La cosecha de cereales de verano de la campaña 2018-2019 culminó en toda el área agrícola, debido a las muy buenas condiciones climáticas, y la recolección de maíz con destino grano comercial fue récord al alcanzar los 48 millones de toneladas. Así lo informó el Panorama Agrícola Semanal (PAS) de la Bolsa de Cereales de Buenos Aires, cuyos autores destacaron que “los rendimientos se mantuvieron por sobre los promedios de las campañas previas, tanto en los planteos tempranos como tardíos”.

“En el caso del maíz con destino grano comercial, luego de relevar un rinde medio de 8280 kilos por hectárea y del sorgo granífero, las labores permitieron registrar una producción final de 2,5 millones de toneladas y un rinde medio de 3770 kilos por hectárea”, dijeron.

A su vez, señalaron que “la siembra de girasol ha registrado un progreso semanal de 7,6 puntos porcentuales y ya cubre el 28% de las 1,65 millones de hectáreas proyectadas para la campaña 2019-2020 en curso, lo que se traduce en más de 460 mil hectáreas implantadas”. Mientras que a las regiones NEA y centro-norte de Santa Fe, con un avance de siembra total de 93,7 y 75 % respectivamente, se suman el Núcleo Norte, el centro-norte de Córdoba y el centro-este de Entre Ríos, con 16, 14,4 y 2,6 % de avance cada una.

Por su parte, el 85 % del área nacional sembrada con trigo presenta una condición entre normal y excelente: “Pese a ello, la ausencia de lluvias se ha generalizado en prácticamente toda el área triguera y en consecuencia se demora el desarrollo del cereal sobre el centro y sur de la región agrícola”, precisó el PAS. En paralelo, en el norte del país la ajustada oferta hídrica dificulta el comienzo del llenado del grano del trigo implantado.
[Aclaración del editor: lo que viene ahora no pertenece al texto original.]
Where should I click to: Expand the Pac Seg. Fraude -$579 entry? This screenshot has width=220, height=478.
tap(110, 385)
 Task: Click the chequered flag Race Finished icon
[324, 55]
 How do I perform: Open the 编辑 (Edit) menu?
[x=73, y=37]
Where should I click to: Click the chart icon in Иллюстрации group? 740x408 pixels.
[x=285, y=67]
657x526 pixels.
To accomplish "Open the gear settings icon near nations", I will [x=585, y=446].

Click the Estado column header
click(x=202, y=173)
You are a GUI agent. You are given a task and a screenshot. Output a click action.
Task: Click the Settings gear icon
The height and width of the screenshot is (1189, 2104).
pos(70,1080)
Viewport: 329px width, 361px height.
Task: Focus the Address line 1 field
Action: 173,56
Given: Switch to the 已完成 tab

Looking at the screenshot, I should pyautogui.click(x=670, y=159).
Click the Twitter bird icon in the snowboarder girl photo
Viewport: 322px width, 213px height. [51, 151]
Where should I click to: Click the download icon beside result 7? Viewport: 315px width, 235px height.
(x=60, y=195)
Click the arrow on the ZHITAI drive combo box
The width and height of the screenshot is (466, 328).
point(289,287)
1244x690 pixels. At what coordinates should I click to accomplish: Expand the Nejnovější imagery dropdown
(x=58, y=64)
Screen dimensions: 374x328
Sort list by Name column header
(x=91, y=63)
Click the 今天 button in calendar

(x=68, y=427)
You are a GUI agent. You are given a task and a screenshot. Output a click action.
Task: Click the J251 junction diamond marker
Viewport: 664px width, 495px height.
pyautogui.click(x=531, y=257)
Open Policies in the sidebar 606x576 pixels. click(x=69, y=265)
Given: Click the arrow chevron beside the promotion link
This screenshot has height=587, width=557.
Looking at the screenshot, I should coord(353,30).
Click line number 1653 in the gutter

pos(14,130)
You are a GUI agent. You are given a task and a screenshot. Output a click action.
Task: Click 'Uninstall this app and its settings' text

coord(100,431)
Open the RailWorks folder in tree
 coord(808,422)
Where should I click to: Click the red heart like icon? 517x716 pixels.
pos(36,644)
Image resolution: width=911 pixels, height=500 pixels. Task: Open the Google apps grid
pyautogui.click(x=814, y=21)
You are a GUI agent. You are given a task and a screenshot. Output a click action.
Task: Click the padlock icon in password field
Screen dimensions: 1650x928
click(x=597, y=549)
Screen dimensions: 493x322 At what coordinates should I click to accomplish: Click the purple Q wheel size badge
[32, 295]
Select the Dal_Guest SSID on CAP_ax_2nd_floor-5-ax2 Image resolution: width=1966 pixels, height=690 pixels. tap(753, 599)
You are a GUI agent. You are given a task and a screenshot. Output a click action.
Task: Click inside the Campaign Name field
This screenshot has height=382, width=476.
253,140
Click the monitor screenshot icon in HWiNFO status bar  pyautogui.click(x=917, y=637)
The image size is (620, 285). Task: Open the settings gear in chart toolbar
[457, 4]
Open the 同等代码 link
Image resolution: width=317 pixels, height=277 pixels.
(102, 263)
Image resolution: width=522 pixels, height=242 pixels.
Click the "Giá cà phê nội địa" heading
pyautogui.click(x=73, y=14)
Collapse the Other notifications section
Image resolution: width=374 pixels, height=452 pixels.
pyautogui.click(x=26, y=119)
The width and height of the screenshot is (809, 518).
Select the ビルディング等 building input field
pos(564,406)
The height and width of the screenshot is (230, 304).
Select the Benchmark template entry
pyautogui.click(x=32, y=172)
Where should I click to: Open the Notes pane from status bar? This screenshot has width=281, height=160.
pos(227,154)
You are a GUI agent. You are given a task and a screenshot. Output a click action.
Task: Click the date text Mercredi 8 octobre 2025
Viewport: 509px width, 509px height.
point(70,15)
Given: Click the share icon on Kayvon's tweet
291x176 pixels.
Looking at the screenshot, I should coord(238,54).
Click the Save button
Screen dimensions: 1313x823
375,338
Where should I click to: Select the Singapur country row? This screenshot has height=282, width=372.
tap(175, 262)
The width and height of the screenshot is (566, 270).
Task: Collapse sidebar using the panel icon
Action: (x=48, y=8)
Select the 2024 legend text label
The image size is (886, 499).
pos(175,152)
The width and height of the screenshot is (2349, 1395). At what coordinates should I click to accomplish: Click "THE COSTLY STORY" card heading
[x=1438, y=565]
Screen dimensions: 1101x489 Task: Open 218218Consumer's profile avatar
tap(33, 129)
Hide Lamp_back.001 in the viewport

La misma lectura hicieron desde la Guía Estratégica para el Agro (GEA) de la Bolsa de Comercio de Rosario (BCR), que advirtieron que la situación del trigo que crece en la zona núcleo productiva desmejora a raíz del déficit hídrico cada vez más manifiesto y las heladas. En su informe, destacó que “los lotes regulares son un 15% y que se teme por los más adelantados en la región”.

Los autores del reporte señalaron que “el trigo comenzó a encañar (formar caña) con termómetros que quedaron sumergidos bajo cero. Las lluvias pasan de largo. Una cuarta parte de la  región ya está en sequía”. “Septiembre arrancó torcido, sin lluvias y con una seguidilla de heladas que pueden dejar su marca en los trigos. La del martes 3 fue la más brava, en Canals (Córdoba) se registró 6,1°C bajo cero”, dijeron.  También afirmaron que “otra vez se combina con la falta de agua, por lo que podría dejar daños importantes en los lotes más adelantados”.

“Los trigos cayeron de condición en esta semana. Aparecieron los lotes regulares, son un 15% de la región. Los que estaban entre excelentes y muy buenos descendieron 10 puntos, con una caída del 55% del área y los buenos descendieron un 5%, pasando al 30%”, sostuvo GEA.

Aparte, las bajas temperaturas del invierno conspiran con las tasas de crecimiento del cultivo que “se ve desmejorado, con las hojas quemadas y sin vigor. Sólo los lotes que se fertilizaron a la siembra se notan diferentes y son los que en general están muy buenos”.

El estado en que se encuentran los cultivos de trigo 2019-2020 con la aparición de las heladas es más atrasado que en otras campañas anteriores. “Pero de todas formas, las heladas se dieron justo con el 30% comenzando a encañar. Habrá que esperar para saber en qué termina esto, ya que todavía no puede evaluarse el nivel de daño”, manifestaron los técnicos de GEA.

En los últimos siete días se impuso una intensa circulación de aire, de origen polar desde el sur argentino; el mayor impacto sobre el sur de la región pampeana, con más moderación hacia el noreste del país atenuado por vientos del este.

El martes 3 de septiembre, el 70% de la región pampeana quedó sumergida en los bajo cero grados; un poco más al sur del centro de Buenos Aires, las temperaturas casi tocaron los 8°C bajo cero, cómo en Coronel Suárez.

En tanto, sigue el alerta por las enfermedades en trigo, la presencia de la roya amarilla y anaranjada avanzó incluso a pesar de la falta de agua y en el sur de Santa Fe, ya se han tratado casi todos los lotes.